Digital Forensic practice usually involves:

  • looking at logfiles
  • doing recovery of unlinked filesystem objects (e.g deleted files)
  • recovering browsing history through cache, etc.
  • looking at timestamps of files

(usually for the purpose of law enforcement)

Reverse Engineering usually involves determining how something works by:

  • looking at binary file formats of multiple files (or executables) to determine patterns
  • decompilation of binary executables to determine intent of the code
  • black-boxing and/or debugging of known-good applications to determine nominal behaviour with respect to data.

(usually for the purpose of interoperability)

They're completely different activities.

EDIT: so many typos.

OTHER TIPS

I think the lines are a little more blurred than most realize. Digital forensics goes after the artifacts to prove certain activity has taken place. Very few software packages offer documentation on the files that are created by that application. Basically, reverse engineering is required to figure out what the artifacts are, but not all forensic examiners are required to do the actual reverse engineering part.

Both are very, very different.

Reverse Engineering is a process of deconstructing how a system behaves without its engineering documents.

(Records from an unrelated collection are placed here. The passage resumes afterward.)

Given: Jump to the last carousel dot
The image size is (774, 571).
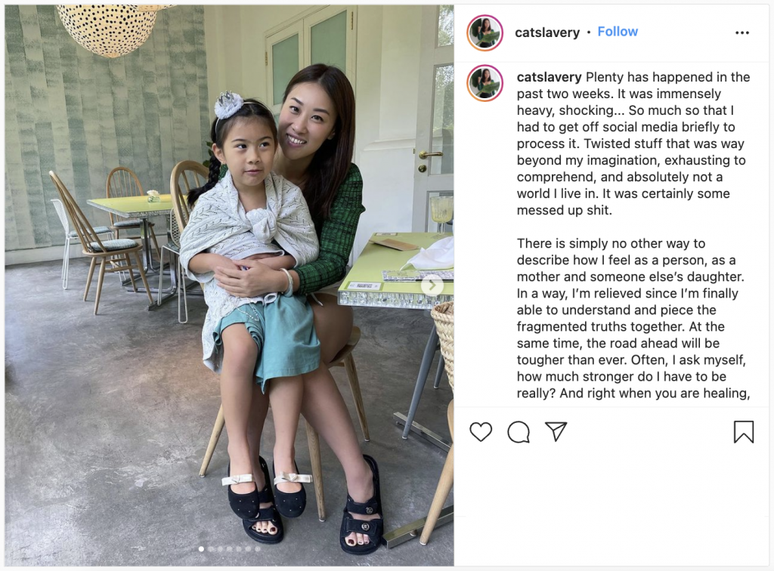Looking at the screenshot, I should (x=258, y=549).
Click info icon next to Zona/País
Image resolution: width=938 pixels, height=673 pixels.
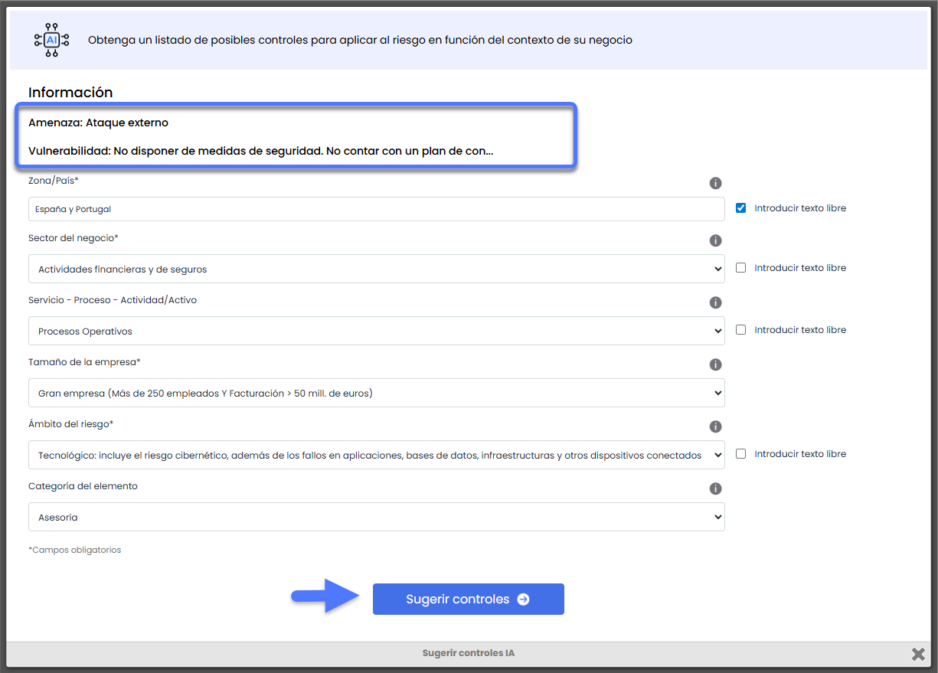point(715,183)
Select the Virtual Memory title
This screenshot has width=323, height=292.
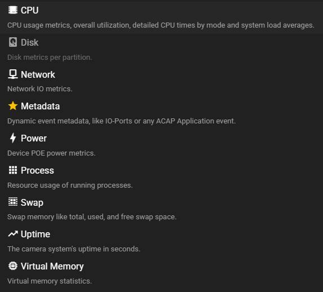pyautogui.click(x=52, y=267)
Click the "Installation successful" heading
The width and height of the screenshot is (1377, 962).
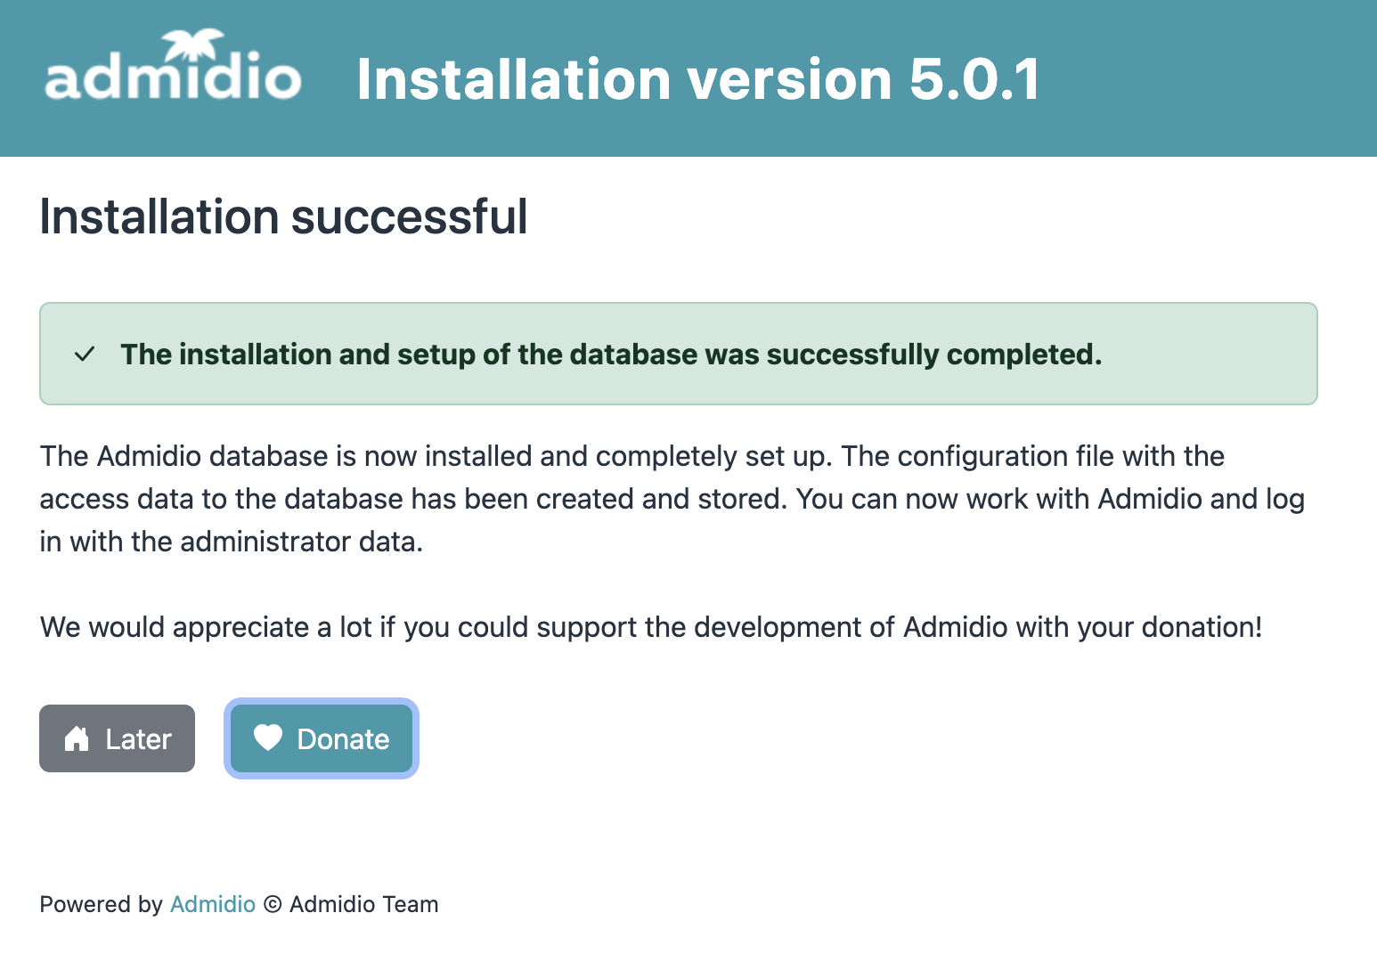(283, 217)
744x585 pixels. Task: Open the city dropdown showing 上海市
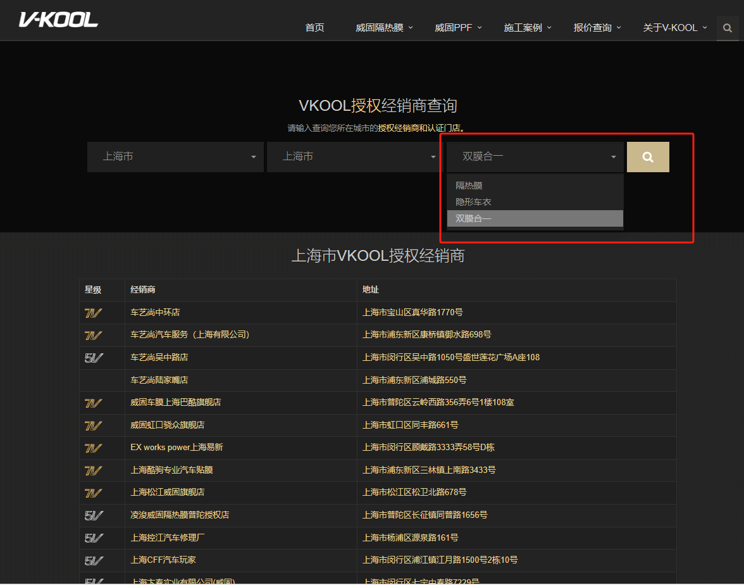(355, 157)
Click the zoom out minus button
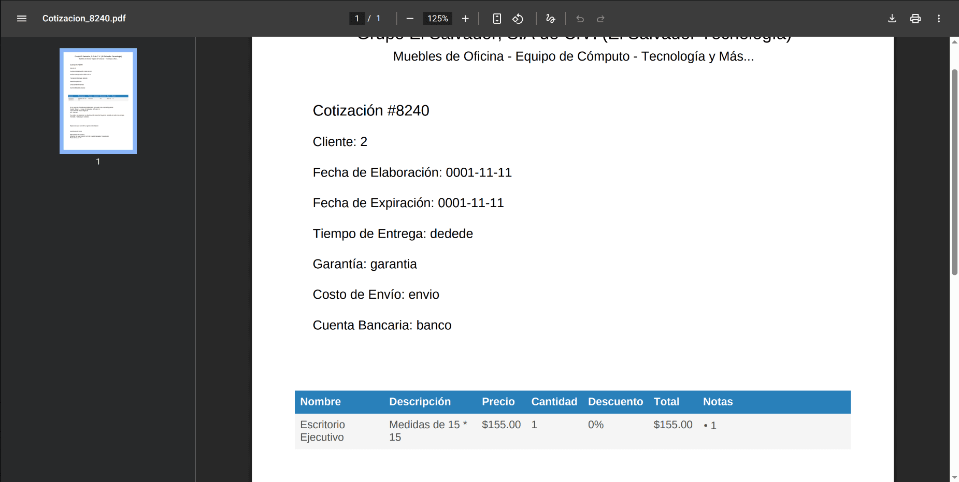 pyautogui.click(x=410, y=19)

It has many purposes: replicating or exploiting a system or merely to make a compatible product that works with a system. It may involve software tools (IDApro), in-circuit emulators, soldering irons, etc. One neat example is that it's possible to de-pot a chip using nitric acid https://www.youtube.com/watch?v=mT1FStxAVz4 and then place the chip under a microscope to possibly determine some of its structure and behavior. (IANAL, IANAC: Don't attempt without chemistry knowledge and lab safety.)

Digital Forensics is looking to see what people or systems may have done by examining compute, network and storage devices for evidence.

It is mostly used by persons defending systems such as system administrators or law enforcement to determine who/what/how a potential crime occurred. This can automated (Snort, Tripwire) or manual (searching logs, say in Splunk or Loggly, or searching raw disk snapshots for particular strings).

There very very different stuff! Digital Forensics is used to retrieve deleted artifacts , logging am dd image , you can see it like viewing the big picture.

Reversing is the opposite, it's digging into a code to it binaries and understanding 100% what it does.

If you'd like to enter this field I recommend reading Practical Malware Analasys book.

Digital forensics is the practice of retrieving information from digital media (computers, phones & tablets, networks) via a number of means. Normally for law enforcement, though it can be for private organisations and other partied; especially in the rising field of e-discovery.

Reverse engineering is looking at the code or binary of a file/system and determining how it is structured and how it works.

These are two completely different sciences. But if you think about it, they go hand in hand. Digital forensics need reverse engineering to determine what information is available in files they analyse and how that information is stored. Any good digital forensics company will have a R&D department that will allow them to do this in house.